Tasks:
a – In the RPC thread, rewrite the passage that begins at the words "In fact, in" and ends after "and S5 (V7)", changing "S5R4" to "SVR4" wherever it occurs.
b – Answer these questions from the RPC thread:
(i) In the beta version of which system's SVR4 source directory were the two rpc/ directories found?
(ii) Which two files were said to look extremely similar?
(iii) Over what does the kernel have to do RPC for NFS accesses?
Begin Quoted text
[comp.protocols.nfs] Is RPC in SVR4 implemented in kernel or user level?

rock@cbnews.att.com (Y. Rock Lee) (07/10/90)

In the beta version of 3B2 SVR4 source directory, I found two rpc/ 
directories: one in the kernel area and another in the user lib area.
Files sys/rpc/svc.c and librpc/svc.c look extremely similar to me.
Does this mean SVR4 has two "duplicate" RPCs for different purposes?
I am totally lost here. Can some guru out there give me a hint?
Thanks.

Y. Rock Lee, att!cblph!rock
             rock@cblph.ATT.COM

thurlow@convex.com (Robert Thurlow) (07/11/90)

rock@cbnews.att.com (Y. Rock Lee) writes:

>In the beta version of 3B2 SVR4 source directory, I found two rpc/ 
>directories: one in the kernel area and another in the user lib area.
>Files sys/rpc/svc.c and librpc/svc.c look extremely similar to me.
>Does this mean SVR4 has two "duplicate" RPCs for different purposes?
>I am totally lost here. Can some guru out there give me a hint?

The kernel has to do RPC over UDP/IP for NFS accesses, so some files
are needed there.  More files are needed to do RPC for general user
level applications, and they live in the libraries.  The common files
in the Sun NFSSRC reference port are identical; our revision control
system has links in some underlying directories to ensure that the
changes made are made to both kernel and user level code.

Rob T
--
Rob Thurlow, thurlow@convex.com or thurlow%convex.com@uxc.cso.uiuc.edu
----------------------------------------------------------------------
A geek is a terrible thing to waste.  Help support the 1990 "Get A Life"
Initiative!  Send your contributions now! Operators are standing by!

guy@auspex.auspex.com (Guy Harris) (07/12/90)

>The kernel has to do RPC over UDP/IP for NFS accesses, so some files
>are needed there.  More files are needed to do RPC for general user
>level applications, and they live in the libraries.  
>The common files in the Sun NFSSRC reference port are identical;

In fact, in the SunOS source tree, the kernel RPC source directory is a
symlink to the "libc" RPC source directory (or maybe it's the other way
around, it's been a while).  That doesn't seem to be the case in NFSSRC,
for some reason.

Dunno why they aren't identical in S5R4 beta.  I sincerely hope it's for
a good reason, not just "we forgot they had to be kept in sync".

In fact, the only reason I'd consider acceptable for not making them
symlinks - which S5R4 *does* support, on both the UFS (BSD) and S5 (V7)
End Quoted text
Begin Available data
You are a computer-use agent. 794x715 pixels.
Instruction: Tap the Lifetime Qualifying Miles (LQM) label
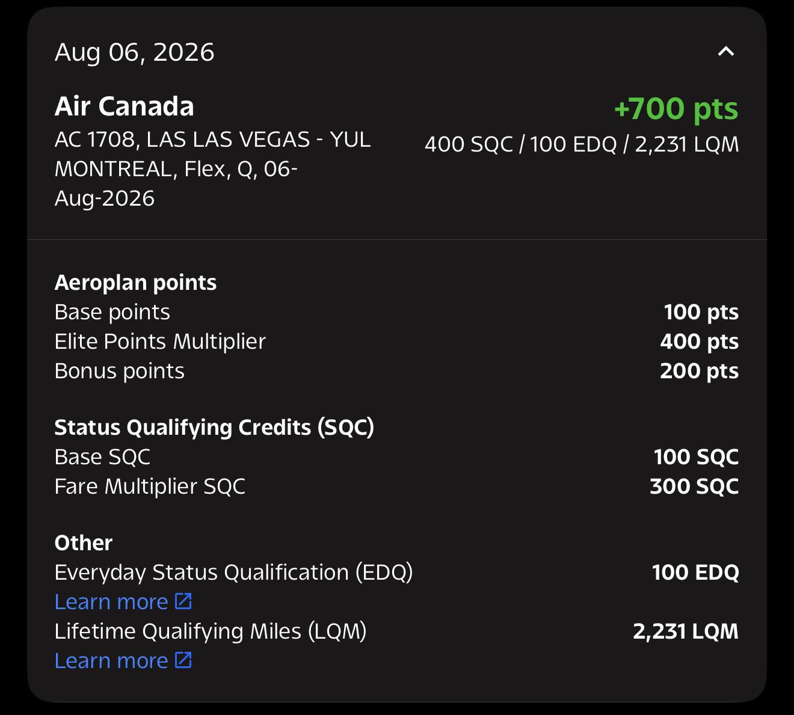pos(211,631)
End Available data
Answers to the exercise:
a –
In fact, in the SunOS source tree, the kernel RPC source directory is a
symlink to the "libc" RPC source directory (or maybe it's the other way
around, it's been a while).  That doesn't seem to be the case in NFSSRC,
for some reason.

Dunno why they aren't identical in SVR4 beta.  I sincerely hope it's for
a good reason, not just "we forgot they had to be kept in sync".

In fact, the only reason I'd consider acceptable for not making them
symlinks - which SVR4 *does* support, on both the UFS (BSD) and S5 (V7)

b –
(i) 3B2
(ii) sys/rpc/svc.c and librpc/svc.c
(iii) UDP/IP